Sí, hoy algunos alcaldes luchan contra la despoblación pero encuentran escasos aliados en las esferas políticas. Ellos, ofrecen a nuevos vecinos cuanto está en su mano: casas baratas, escuelas, aire puro…. Pero son escasos los éxitos logrados. Porque un pueblo se hace insufrible si no está construido a la dimensión humana, la de seres sociales que somos. Yo, por ejemplo, no me instalaría permanentemente en un pueblo sin consultorio médico ni farmacia, sin algunas tiendas y oficina bancaria, iglesia y bares. Aunque me lo pinten como el paraísos terrenal.

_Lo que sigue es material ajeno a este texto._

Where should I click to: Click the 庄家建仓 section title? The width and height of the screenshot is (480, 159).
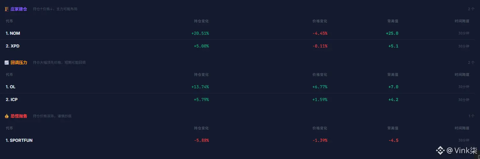[x=19, y=9]
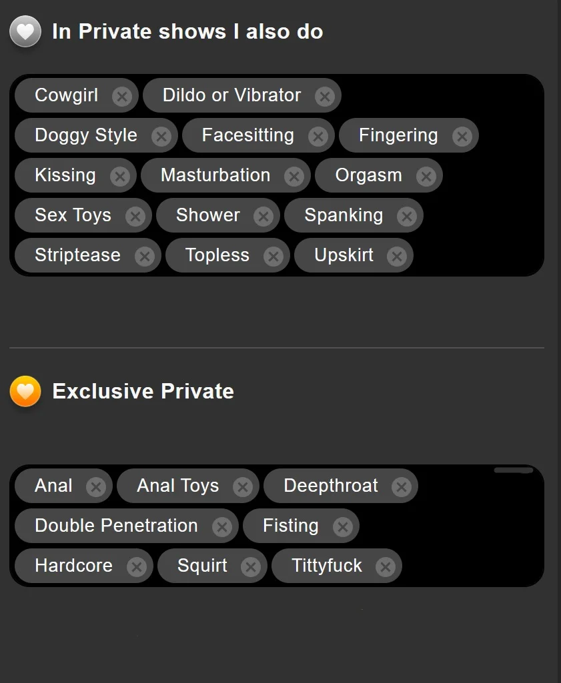Delete the Dildo or Vibrator tag
Viewport: 561px width, 683px height.
click(324, 97)
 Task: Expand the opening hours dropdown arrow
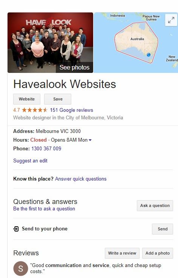tap(90, 140)
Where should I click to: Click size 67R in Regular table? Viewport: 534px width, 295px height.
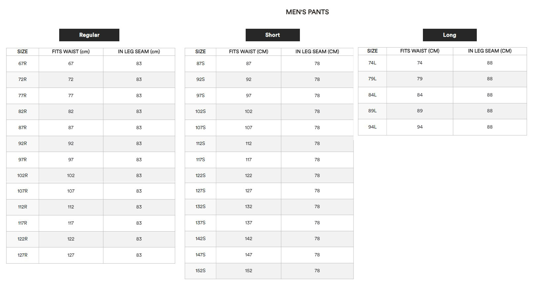[22, 63]
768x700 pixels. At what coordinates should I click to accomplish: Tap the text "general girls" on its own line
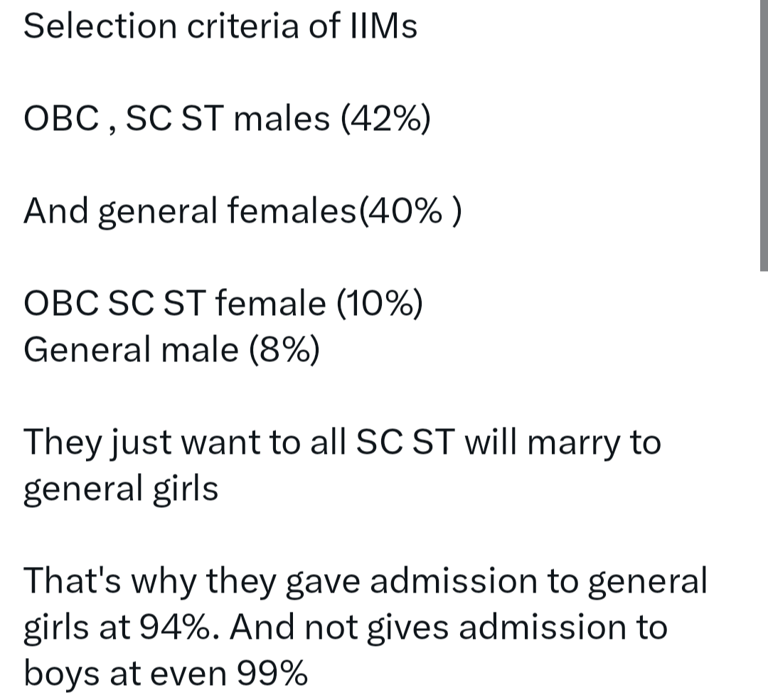click(x=121, y=489)
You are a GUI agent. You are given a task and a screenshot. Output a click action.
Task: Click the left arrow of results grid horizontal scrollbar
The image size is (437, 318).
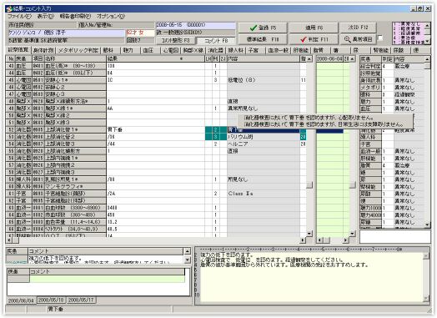(9, 240)
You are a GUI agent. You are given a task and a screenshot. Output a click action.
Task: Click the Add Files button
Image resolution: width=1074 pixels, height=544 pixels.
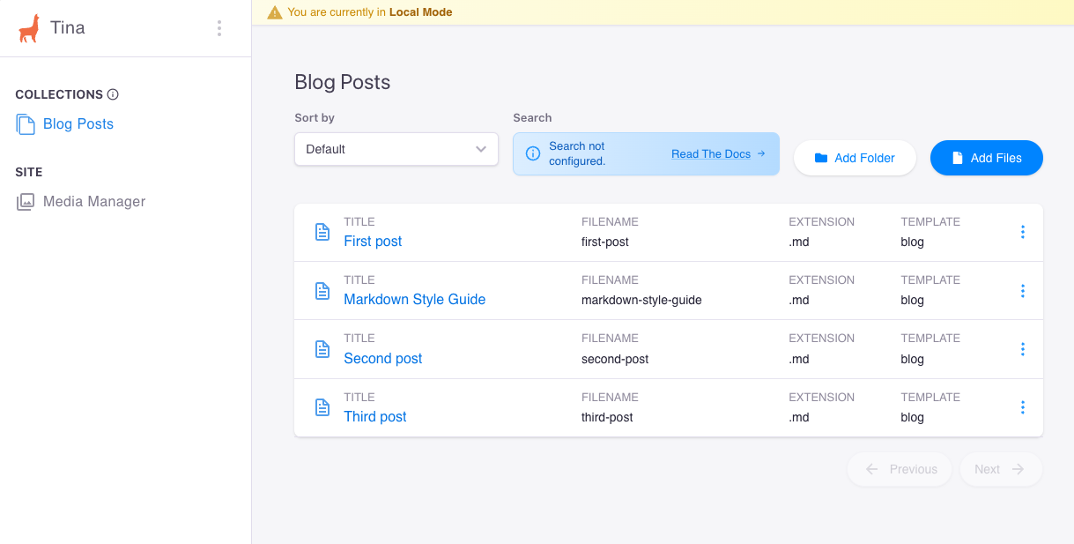tap(986, 158)
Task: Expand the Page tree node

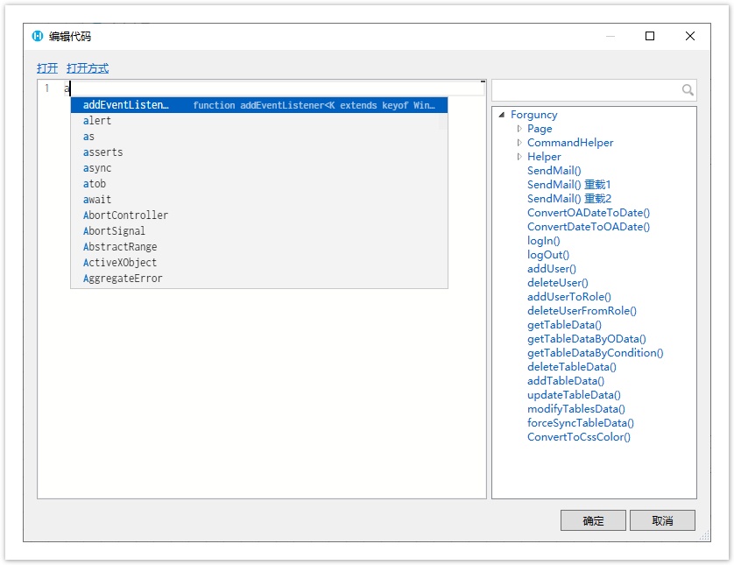Action: coord(519,129)
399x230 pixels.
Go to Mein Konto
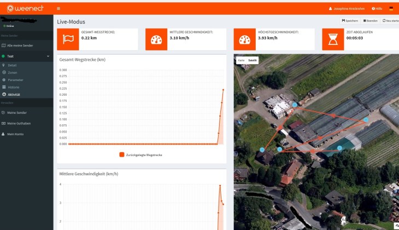pyautogui.click(x=15, y=134)

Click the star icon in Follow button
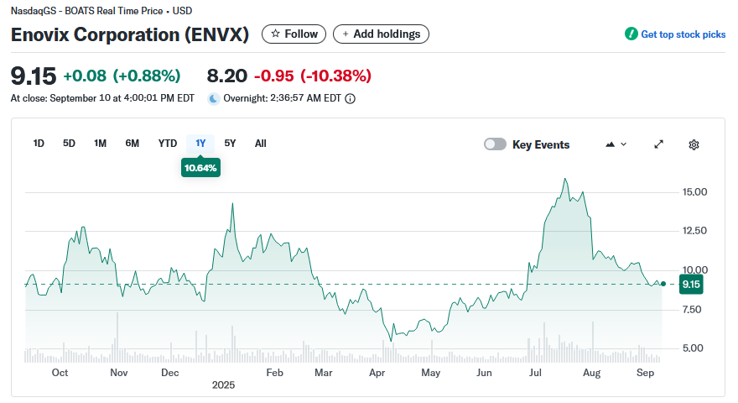[274, 34]
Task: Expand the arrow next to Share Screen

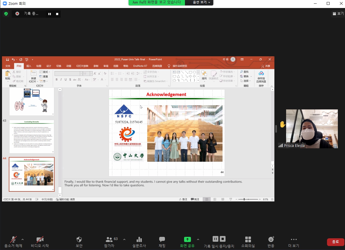Action: point(198,239)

Es que con esas patas se empieza a construir lo esencial que el alma humana requiere para no morir en vida.
Por eso aplaudo iniciativas como la que toman algunas comunidades autónomas para lograr desde altas instancias lo que nunca consigue un alcalde en solitario. Por ejemplo, deben dar ayuda directa a los profesionales que lleven estos servicios, desde la farmacéutica al dueño de la taberna y el tendero. Deben legislar y mejor incentivar para teletrabajo, y no perder el tiempo persiguiendo a las cuatro gallinas que todavía entretienen a los viejos. Deben ayudar a agricultores y ganaderos. Es que vivir en un pueblo, por mucho que nos empeñemos, requiere demasiadas renuncias.